▸ **SELECTED TEXT**:
+ + + + + + +

Why I Joined OpenAI
Perceived Motives for Joining OpenAI
- Many commenters are unconvinced by framing the move as “saving the planet” via efficiency; they see compensation, equity, and cool technical problems as the primary drivers.
- Some argue it would feel more honest to openly say “it’s the money and the interesting work,” rather than invoking environmental or altruistic narratives.
- Others push back, noting the author’s long history of open work, books, and tooling, and argue it’s unfair to reduce the decision purely to greed.
Environmental Impact & Efficiency Debate
- Multiple comments invoke Jevons paradox: efficiency gains in AI compute will likely lead to more total usage, not less energy burned.
- View that any reduction in per-token or per-training-run cost will be reinvested into larger models and more runs, constrained mainly by capital and hardware availability.
- Skeptics say the “save the planet” framing misunderstands how profit-driven scaling works; regulation, not optimization, is what historically limits environmental damage.
Ethics, Openness, and Corporate Behavior
- Some see OpenAI as “least open” among AI companies, citing halted open research, reduced open source, structural shift to profit, and dismantled internal ethics oversight.

+ + + + + + +

▸ **DATASET RECORDS**:
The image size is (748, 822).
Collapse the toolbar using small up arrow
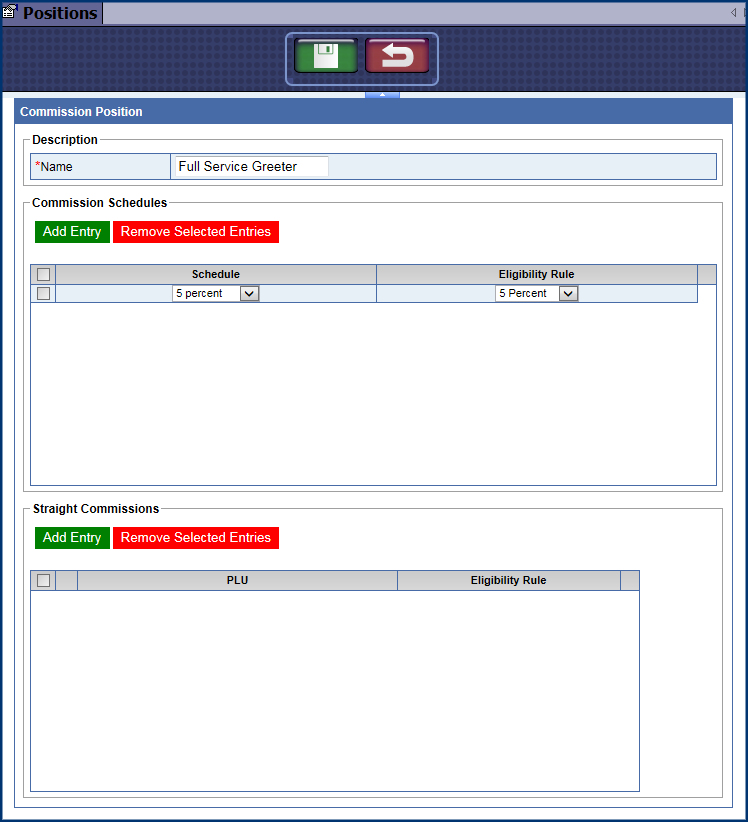click(382, 94)
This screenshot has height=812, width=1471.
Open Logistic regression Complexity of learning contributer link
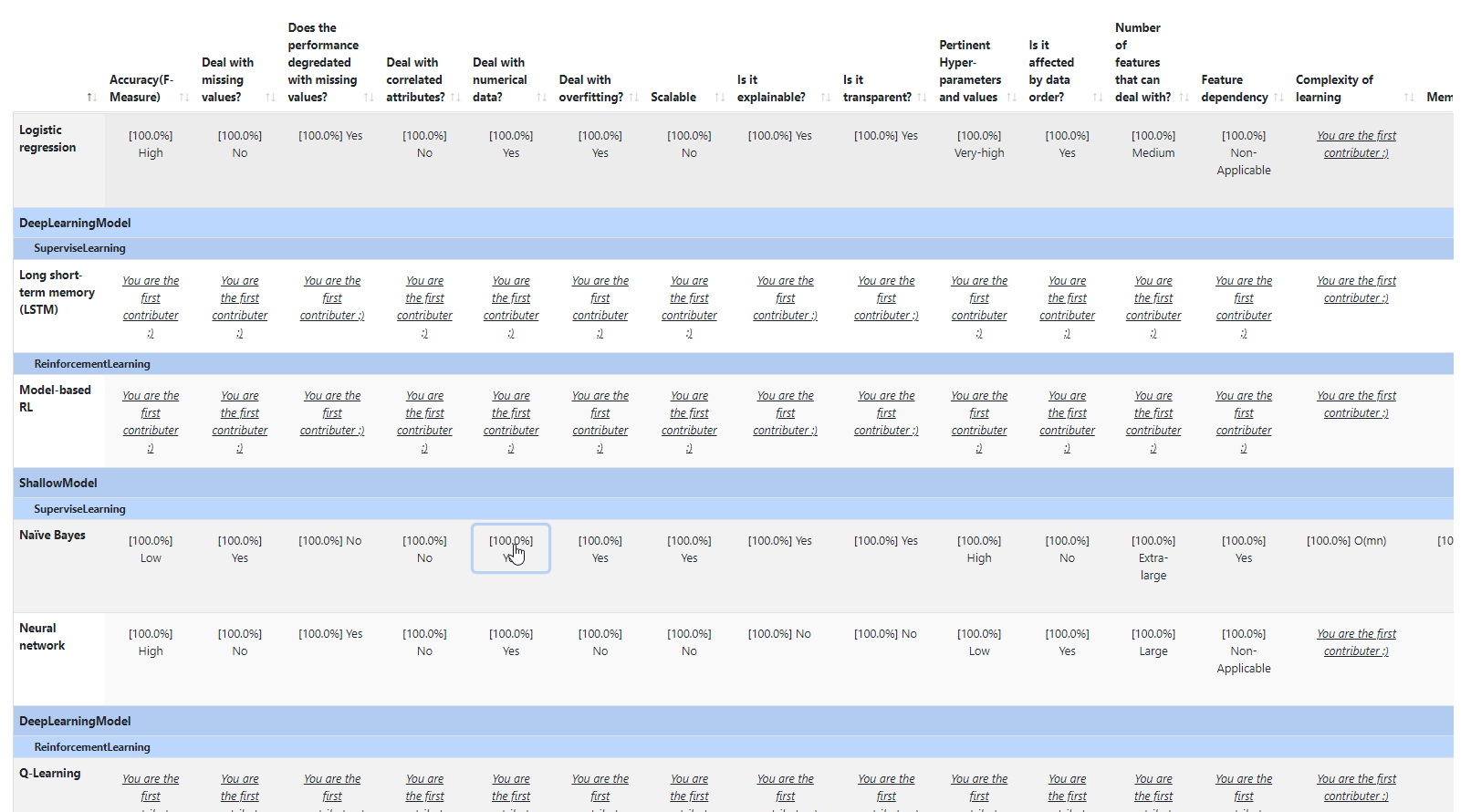(1356, 144)
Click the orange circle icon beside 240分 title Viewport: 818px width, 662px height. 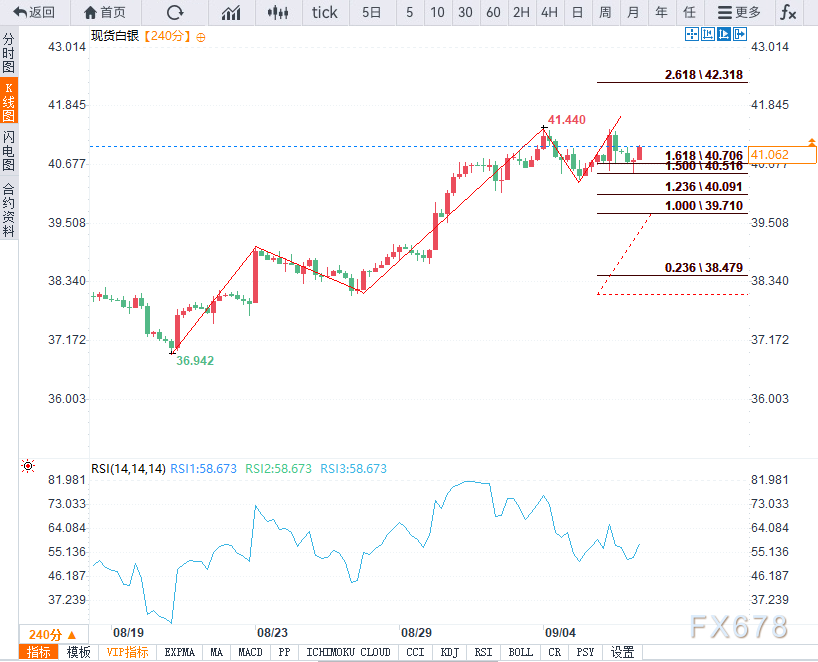(x=201, y=36)
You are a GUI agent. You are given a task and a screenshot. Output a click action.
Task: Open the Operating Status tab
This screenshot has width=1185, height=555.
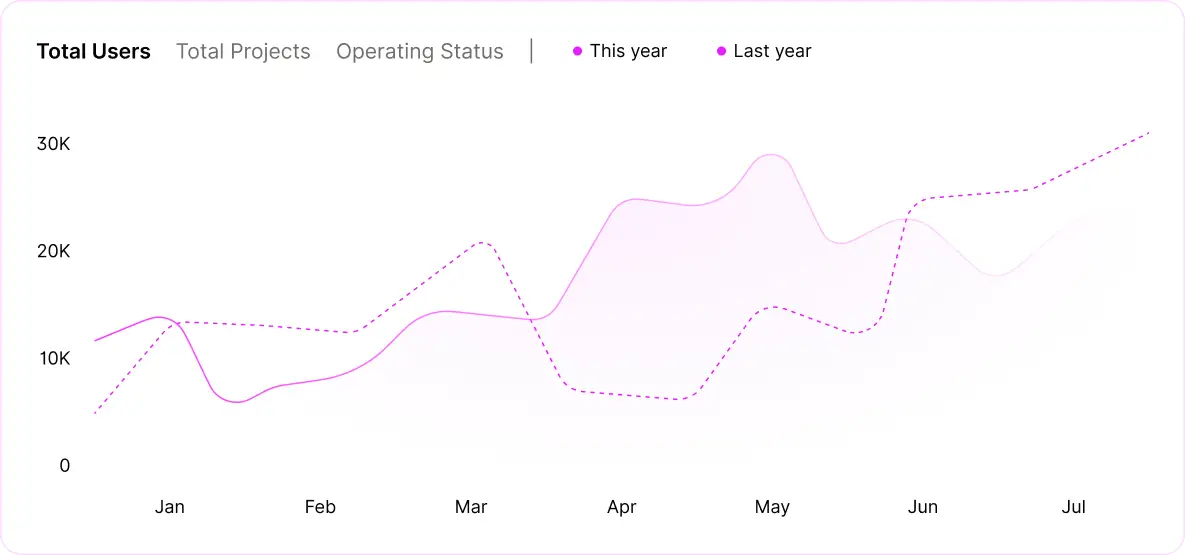coord(419,51)
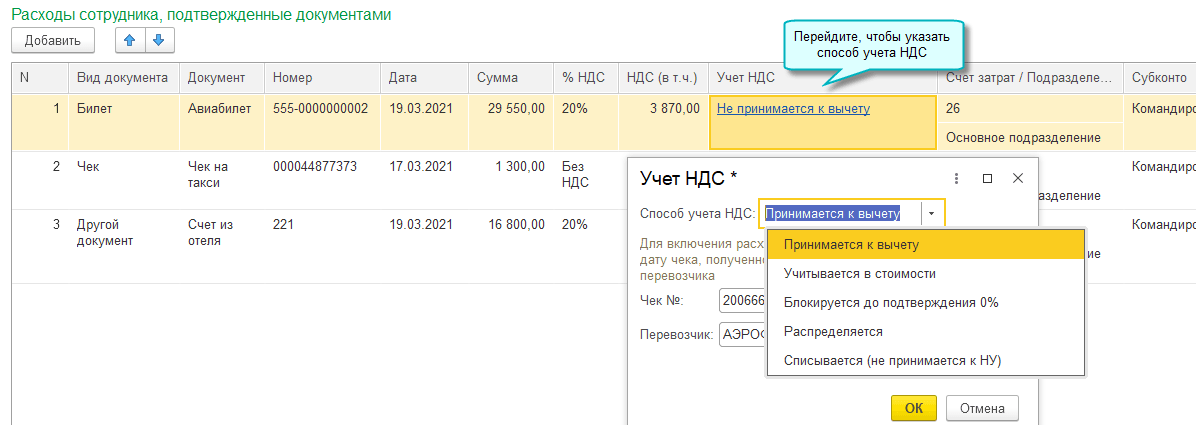This screenshot has width=1196, height=425.
Task: Click the Добавить button
Action: coord(53,40)
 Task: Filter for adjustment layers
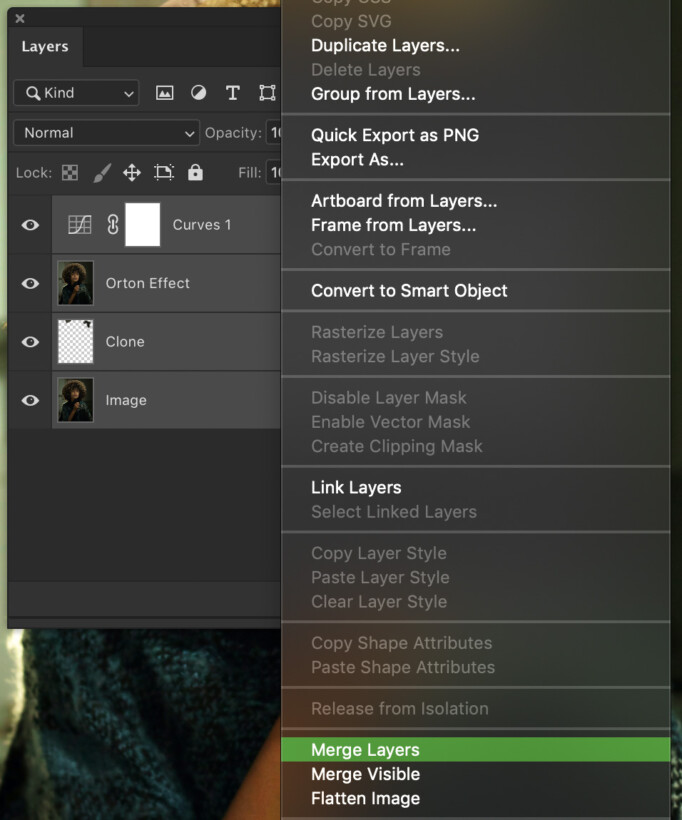198,92
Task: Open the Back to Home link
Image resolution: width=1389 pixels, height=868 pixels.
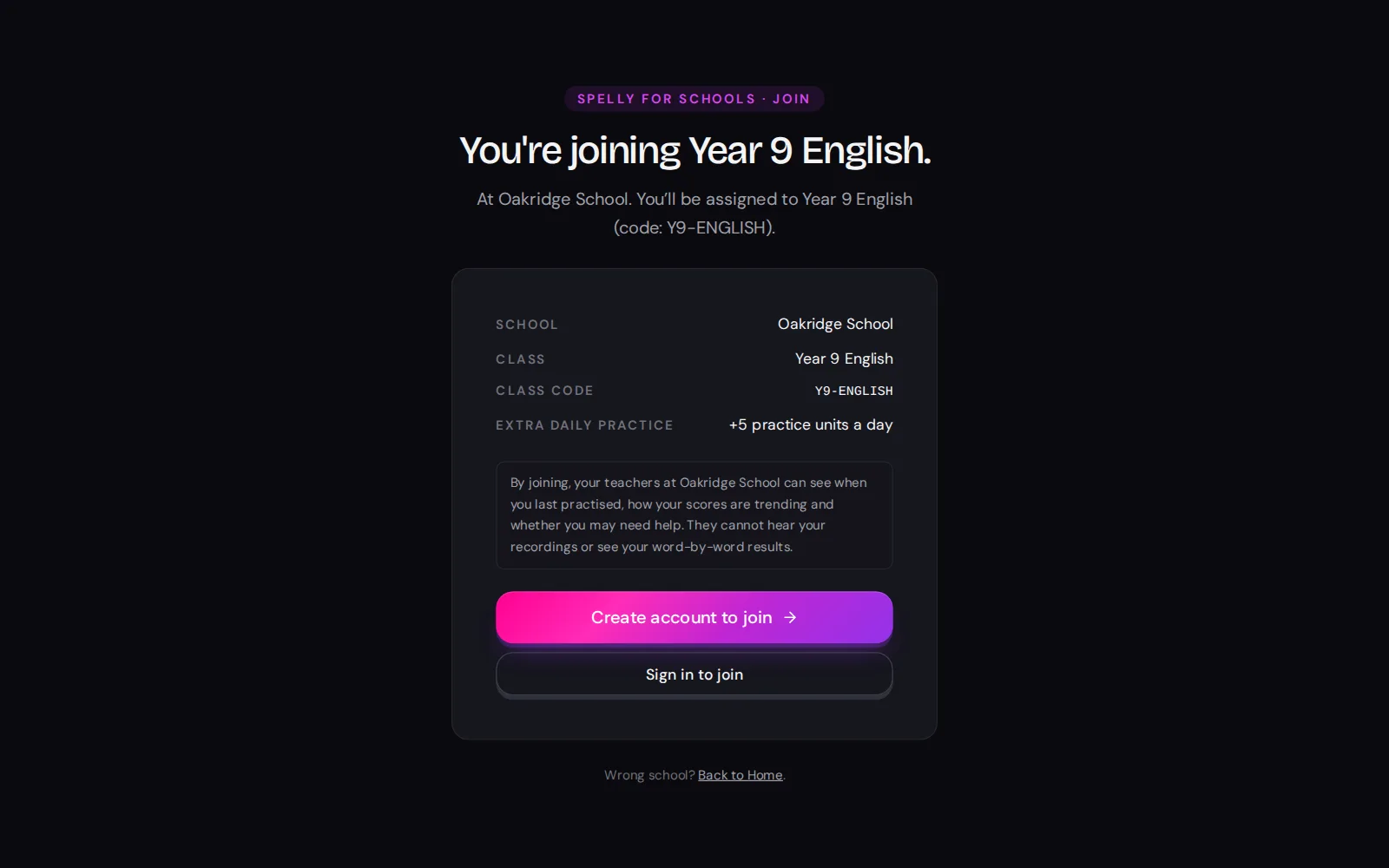Action: click(x=740, y=775)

+ + + + + + +

▸ **WORK INSTRUCTIONS**:
- 1) In the comment summary about joining OpenAI, which paradox do multiple comments invoke to argue that efficiency gains in AI compute will not reduce energy use?
- 2) Extend the comment summary about joining OpenAI past its final bullet.

▸ **TASK-BY-TASK ANSWERS**:
- 1) Jevons paradox.

- 2)
- This leads to a sense of disappointment that a respected engineer chose to join a company viewed by some as an “evil machine,” while presenting it as mission-driven work.
- A minority argue pragmatically: “AI will scale anyway; having a top-tier performance engineer inside to cut waste is still better than not.”
Use Cases & Human Connection
- The hairstylist story, using ChatGPT to feel connected to a traveling friend, divides readers:
- Some find it dystopian or sad, preferring direct human communication.
- Others say using an LLM as a conversational partner or creative collaborator is genuinely useful and emotionally meaningful, especially for niche interests.
Privacy & Data Usage Concerns
- One thread urges: don’t use user prompts and responses for training at all.
- Replies are pessimistic: at consumer scale, anonymized interaction data is seen as entrenched and unlikely to be abandoned by leadership.
Writing Style, AI Slop, and “Branding”
- Several criticize the blog’s tone as LinkedIn/“Silicon Valley” cliché: lines like “it’s not just about saving costs – it’s about saving the planet” read as corporate or AI-generated.
- Some suspect LLM-assisted writing; others see it as deliberate self-promotion consistent with a long-cultivated personal brand.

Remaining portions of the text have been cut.